Sum of the first 1507 square numbers

We define square numbers as numbers that when squared will equal a whole number. Thus, the list of the first square numbers starts with 1, 4, 9, 16, and so on.

What is the sum of the first 1507 square numbers, you ask? Here we will give you the formula to calculate the first 1507 square numbers and then we will show you how to calculate the first 1507 square numbers using the formula.

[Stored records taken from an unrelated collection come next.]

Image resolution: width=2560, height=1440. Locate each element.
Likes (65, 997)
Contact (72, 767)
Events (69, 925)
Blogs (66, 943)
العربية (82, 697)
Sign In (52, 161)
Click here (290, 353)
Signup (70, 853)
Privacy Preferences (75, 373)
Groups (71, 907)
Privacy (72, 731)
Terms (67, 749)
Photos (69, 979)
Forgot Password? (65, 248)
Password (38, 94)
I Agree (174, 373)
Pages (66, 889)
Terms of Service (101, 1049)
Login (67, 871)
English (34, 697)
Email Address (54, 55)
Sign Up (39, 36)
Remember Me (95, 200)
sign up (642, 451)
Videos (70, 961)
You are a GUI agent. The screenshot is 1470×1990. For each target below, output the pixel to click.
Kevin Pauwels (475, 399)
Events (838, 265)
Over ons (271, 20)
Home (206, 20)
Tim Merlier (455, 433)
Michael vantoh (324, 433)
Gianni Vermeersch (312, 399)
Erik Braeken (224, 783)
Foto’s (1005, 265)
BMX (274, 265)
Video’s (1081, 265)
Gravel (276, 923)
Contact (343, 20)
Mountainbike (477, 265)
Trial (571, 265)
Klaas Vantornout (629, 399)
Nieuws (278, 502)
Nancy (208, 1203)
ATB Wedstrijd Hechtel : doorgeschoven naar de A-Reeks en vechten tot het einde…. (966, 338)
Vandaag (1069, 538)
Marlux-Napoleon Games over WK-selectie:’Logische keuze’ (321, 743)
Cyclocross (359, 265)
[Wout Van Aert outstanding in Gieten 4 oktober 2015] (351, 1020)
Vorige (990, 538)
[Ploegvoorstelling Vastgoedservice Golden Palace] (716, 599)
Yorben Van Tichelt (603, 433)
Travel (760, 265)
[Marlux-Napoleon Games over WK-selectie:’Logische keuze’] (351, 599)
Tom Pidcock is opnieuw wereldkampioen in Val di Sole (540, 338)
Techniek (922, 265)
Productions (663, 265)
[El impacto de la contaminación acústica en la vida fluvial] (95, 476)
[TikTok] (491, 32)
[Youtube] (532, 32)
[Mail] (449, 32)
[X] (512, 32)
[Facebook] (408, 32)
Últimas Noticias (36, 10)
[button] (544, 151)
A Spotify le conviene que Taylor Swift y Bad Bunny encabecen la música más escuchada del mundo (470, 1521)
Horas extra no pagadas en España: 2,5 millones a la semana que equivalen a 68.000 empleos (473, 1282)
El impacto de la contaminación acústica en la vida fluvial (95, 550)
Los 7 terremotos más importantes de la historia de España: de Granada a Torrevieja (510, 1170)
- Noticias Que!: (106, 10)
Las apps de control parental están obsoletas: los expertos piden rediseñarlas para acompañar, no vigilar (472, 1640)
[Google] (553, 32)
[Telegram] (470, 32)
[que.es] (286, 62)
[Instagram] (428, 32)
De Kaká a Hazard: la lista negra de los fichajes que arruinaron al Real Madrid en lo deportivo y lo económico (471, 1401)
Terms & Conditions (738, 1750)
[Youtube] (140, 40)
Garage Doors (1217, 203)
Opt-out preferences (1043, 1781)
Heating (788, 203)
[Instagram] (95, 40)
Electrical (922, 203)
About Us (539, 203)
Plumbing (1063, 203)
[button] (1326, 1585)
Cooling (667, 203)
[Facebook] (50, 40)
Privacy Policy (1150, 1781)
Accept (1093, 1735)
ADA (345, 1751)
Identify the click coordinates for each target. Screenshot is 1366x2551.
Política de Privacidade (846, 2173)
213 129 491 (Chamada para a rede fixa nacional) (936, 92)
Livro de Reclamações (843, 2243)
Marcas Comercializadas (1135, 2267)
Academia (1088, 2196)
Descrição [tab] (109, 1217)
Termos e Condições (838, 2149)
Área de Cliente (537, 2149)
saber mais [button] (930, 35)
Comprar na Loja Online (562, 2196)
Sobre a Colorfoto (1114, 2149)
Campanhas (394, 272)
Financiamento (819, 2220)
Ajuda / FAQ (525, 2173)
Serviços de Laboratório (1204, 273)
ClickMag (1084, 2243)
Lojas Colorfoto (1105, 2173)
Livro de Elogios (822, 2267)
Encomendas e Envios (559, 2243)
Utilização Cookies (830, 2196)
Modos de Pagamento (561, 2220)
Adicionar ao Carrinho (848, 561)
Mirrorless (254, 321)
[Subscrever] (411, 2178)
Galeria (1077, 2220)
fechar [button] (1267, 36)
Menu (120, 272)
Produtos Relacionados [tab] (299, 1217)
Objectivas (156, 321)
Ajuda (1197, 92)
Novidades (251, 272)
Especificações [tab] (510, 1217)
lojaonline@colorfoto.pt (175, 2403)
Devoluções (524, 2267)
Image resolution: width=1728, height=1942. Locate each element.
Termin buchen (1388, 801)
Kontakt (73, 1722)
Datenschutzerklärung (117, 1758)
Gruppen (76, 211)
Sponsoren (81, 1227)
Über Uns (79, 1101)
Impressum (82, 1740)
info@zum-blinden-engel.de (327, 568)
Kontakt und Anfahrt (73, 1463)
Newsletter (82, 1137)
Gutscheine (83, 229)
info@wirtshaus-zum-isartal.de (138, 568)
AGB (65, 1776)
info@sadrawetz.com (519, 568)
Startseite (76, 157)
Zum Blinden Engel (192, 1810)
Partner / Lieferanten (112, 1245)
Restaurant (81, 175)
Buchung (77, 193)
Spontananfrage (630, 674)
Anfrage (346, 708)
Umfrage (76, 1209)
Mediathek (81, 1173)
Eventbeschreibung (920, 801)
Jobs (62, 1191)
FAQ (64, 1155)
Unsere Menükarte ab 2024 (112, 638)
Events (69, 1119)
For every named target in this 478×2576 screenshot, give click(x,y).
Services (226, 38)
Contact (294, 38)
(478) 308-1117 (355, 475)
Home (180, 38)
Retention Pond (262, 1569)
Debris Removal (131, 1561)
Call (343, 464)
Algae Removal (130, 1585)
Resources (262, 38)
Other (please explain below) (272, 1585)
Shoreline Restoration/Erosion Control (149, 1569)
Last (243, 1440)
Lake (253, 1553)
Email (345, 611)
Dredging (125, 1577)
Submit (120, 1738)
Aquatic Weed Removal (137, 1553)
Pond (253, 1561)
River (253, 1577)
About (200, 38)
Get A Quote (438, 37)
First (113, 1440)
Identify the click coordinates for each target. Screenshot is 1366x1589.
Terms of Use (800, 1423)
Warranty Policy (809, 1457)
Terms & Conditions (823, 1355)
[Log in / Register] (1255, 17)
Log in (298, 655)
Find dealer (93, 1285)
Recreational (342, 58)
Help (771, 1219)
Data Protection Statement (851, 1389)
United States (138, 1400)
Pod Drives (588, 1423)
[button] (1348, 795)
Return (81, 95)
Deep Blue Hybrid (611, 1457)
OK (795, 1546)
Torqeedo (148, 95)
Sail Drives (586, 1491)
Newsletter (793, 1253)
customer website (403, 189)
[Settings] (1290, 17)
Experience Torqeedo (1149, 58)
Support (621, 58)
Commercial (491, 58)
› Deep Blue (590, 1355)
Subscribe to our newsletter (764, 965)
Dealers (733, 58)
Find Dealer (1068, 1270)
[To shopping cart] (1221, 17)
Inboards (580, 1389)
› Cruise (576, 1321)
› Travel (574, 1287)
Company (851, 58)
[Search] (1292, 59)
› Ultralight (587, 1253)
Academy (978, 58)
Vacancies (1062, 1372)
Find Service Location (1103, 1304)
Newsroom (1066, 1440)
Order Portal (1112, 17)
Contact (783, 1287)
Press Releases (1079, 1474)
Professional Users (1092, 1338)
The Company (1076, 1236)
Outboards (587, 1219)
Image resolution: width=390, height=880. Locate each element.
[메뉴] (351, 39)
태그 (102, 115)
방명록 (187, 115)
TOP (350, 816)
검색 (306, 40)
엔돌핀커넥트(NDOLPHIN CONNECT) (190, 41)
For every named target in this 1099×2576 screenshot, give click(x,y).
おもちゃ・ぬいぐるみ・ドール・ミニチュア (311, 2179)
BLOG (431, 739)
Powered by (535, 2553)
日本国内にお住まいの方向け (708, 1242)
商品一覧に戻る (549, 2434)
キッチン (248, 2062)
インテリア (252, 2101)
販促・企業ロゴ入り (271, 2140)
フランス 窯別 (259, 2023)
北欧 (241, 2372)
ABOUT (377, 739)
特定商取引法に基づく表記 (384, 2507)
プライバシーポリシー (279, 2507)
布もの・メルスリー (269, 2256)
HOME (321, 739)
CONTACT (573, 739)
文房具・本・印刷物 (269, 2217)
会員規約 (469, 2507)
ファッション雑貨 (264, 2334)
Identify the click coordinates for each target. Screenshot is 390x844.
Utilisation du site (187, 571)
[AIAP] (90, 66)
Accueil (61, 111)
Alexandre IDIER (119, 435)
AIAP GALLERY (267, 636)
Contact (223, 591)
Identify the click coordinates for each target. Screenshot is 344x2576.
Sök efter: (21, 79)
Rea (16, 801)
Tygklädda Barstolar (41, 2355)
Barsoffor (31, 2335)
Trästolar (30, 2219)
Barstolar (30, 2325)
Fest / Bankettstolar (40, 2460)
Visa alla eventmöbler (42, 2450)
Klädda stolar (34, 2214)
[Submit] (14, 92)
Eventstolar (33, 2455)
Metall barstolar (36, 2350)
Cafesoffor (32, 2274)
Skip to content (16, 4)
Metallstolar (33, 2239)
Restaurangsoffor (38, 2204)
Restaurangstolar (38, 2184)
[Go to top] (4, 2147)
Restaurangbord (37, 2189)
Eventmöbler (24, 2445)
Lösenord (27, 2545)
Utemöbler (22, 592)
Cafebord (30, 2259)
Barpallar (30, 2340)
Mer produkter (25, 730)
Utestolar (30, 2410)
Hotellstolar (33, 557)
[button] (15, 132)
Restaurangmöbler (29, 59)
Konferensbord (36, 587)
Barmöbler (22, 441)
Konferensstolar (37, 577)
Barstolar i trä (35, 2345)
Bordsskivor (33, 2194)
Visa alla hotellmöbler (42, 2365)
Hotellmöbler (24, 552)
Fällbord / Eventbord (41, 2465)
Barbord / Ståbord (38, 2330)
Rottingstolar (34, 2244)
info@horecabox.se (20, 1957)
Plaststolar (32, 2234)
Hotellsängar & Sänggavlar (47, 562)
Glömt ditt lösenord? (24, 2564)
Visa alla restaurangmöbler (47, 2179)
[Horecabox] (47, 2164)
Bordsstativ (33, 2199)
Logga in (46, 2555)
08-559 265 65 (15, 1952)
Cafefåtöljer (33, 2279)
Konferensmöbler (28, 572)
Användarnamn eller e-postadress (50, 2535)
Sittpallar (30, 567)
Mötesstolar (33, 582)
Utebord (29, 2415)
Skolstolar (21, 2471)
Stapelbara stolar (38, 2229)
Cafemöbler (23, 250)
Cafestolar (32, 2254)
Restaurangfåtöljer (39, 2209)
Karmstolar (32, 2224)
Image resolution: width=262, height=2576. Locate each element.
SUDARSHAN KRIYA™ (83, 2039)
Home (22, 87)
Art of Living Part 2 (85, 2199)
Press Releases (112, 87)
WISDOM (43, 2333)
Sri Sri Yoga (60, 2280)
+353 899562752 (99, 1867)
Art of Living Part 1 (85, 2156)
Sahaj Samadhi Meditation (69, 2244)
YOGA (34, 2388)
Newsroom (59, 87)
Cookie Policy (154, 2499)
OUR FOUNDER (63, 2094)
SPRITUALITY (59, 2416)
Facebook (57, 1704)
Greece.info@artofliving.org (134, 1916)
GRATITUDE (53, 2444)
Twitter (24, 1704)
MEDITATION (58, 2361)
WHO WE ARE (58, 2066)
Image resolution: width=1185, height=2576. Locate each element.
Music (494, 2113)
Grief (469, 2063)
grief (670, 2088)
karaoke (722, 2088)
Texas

The formula to calculate the first n square numbers is displayed below:

		n(n + 1) × (2(n) + 1)
		6

To calculate the sum of the first 1507 square numbers, we enter n = 1507 into our formula to get this:

		1507(1507 + 1) × (2(1507) + 1)
		6

First, calculate each section of the numerator: 1507(1507 + 1) equals 2272556 and (2(1507) + 1) equals 3015. Therefore, the problem above becomes this:

		2272556 × 3015
		6

Next, we calculate 2272556 times 3015 which equals 6851756340. Now our problem looks like this:

		6851756340
		6

Finally, divide the numerator by the denominator to get our answer:

6851756340 ÷ 6 = 1141959390

There you go. The sum of the first 1507 square numbers is 1141959390.

You may also be interested to know that if you list the first 1507 square numbers 1, 2, 9, etc., the 1507th square number is 2271049.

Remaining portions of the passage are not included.